Open pmaier1 opened 1 year ago
@pmaier1 I'm not really sure what's to be done here. We already have recovery from wedged olm sessions. Can you explain what precise scenario we're trying to cover here?
Well, to my understanding there still are cases where a user has to manually type /discardsession
in order to recover. The idea here was to automate this, if possible.
Hrm. /discardsession
replaces the megolm session, and megolm sessions can't really get "wedged" in the same way as olm sessions. /discardsession
won't do anything to help with a wedged olm session.
Generally I'd say we should figure out what cases a /discardsession
actually helps with, and propose real fixes for them on a case-by-case basis, rather than automating a /discardsession
(which I suspect would be hard, in any case).
Any idea what those cases are?
We only expect to see this when clients or servers need to rollback their database.
There are other cases where /discardsession
will help fix things, but those other cases should be fixable, whereas server/client rollbacks aren't.
The solution to this ticket is supposed to also solve https://github.com/element-hq/element-meta/issues/2155.
We think this would be usefull for robustness. But for now we focus efforts on finding root causes of wedging
It isn't made explicit anywhere above: I believe the intention of this issue is to improve the current olm session recovery: the current implementation does nothing to help with Olm messages that have already been sent. (Which is why /discardsession
helps: it ensures that the next message the user sends will cause a new megolm keyshare, over a new Olm session.)
As a recipient, if we detect a wedged olm session (which causes us to make a new olm session), we need to tell the sender about the situation so that they know they still need to send us the key. Ideally, the sender needs to send us all megolm keys they already tried to send, but at the very least they need to mark all existing keys as "not yet shared with this device".
As a partial solution to this, we could not worry about past messages, but at least improve the situation for future messages.
Currently: the olm-session unwedging doesn't help with existing megolm sessions until the sending user does a /discardsession
, or the megolm session is rotated for another reason (eg, someone leaving the room).
Instead we could:
m.dummy
message (as now), they instead send a more explicit "failure" message.
/discardsession
in this scenario, in a rather more efficient way.:warning: we would need to be careful to still rotate the megolm session if the device leaves the room after sending the "failure" notification, in case it was lying about the failure.
As a partial solution to this, we could not worry about past messages, but at least improve the situation for future messages....

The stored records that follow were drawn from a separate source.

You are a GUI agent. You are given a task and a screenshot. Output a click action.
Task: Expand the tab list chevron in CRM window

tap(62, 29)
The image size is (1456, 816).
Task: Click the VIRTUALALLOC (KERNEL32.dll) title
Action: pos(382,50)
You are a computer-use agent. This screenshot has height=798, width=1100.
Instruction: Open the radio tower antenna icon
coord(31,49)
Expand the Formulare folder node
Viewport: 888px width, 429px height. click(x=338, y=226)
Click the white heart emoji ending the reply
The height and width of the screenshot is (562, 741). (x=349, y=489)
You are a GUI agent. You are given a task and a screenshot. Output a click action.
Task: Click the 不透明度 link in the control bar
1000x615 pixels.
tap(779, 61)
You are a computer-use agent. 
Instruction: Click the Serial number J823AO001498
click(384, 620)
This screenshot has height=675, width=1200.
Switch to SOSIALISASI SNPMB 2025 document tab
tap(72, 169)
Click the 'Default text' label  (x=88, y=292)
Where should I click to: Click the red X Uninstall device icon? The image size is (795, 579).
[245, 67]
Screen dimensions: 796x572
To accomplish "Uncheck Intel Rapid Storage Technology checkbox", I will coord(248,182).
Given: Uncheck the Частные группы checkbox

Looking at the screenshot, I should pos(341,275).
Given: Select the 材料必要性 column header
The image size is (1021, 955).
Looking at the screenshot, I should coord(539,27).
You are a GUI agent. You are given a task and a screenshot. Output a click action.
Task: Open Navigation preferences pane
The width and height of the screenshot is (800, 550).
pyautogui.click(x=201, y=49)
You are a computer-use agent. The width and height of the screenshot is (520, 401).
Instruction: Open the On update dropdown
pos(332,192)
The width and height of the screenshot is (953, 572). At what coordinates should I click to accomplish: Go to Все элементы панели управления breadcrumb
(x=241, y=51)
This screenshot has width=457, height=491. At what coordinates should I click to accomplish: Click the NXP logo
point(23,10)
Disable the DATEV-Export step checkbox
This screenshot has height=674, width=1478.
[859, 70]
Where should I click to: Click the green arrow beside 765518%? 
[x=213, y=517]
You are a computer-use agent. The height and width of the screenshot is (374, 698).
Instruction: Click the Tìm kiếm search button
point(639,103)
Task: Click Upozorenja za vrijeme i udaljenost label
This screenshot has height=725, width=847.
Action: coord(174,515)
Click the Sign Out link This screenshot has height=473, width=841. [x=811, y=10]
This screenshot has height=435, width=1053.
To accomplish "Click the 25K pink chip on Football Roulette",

I have split this out to https://github.com/element-hq/element-meta/issues/2389.
Some more context for the record. Issues like the following https://github.com/element-hq/synapse/issues/17117 (following mx.org outage), could result also in dlivery failures. This is a bug that need to be fixed, but currently there is no way to recover from it (until next session rotation)
I asked some questions about how we recover from wedged Olm sessions. The purpose of sending an m.dummy
Olm message is:
to try to make the receiver use the new session and hence not cause the sender to get a UTD from them by continuing to use the wedged session
There are potentially problems around this mechanism though. Rust SDK seems to not follow the spec which says:
If a client has multiple sessions established with another device, it should use the session from which it last received and successfully decrypted a message.
It seems to use creation time instead. We need to align on which is correct. In addition, vdh points out that client session timestamps have been corrupted so we likely need to consider that too.
In all cases, recovering from a wedged OIm session involves a new /keys/claim
which itself may cause UTDs which is particularly ironic, given we're doing this to fix UTDs.
High Level:
Explore a way to (selectively!) re-request encryption keys to increase crypto reliability. Given that olm session can get wedged, could it be possible find a way to recover from that: i.e be able to get back the failed to decrypt message.
IT IS NOT the re-implementation of key-requesting that was terrible (creating a lot of traffic and slowing down everything)
Scenario:
m.room_key
(not a forwarded key)The recipient would send the to_device failed to decrypt ack only to the exact sender of the to device! (different from key requesting that would ask to all the current user devices)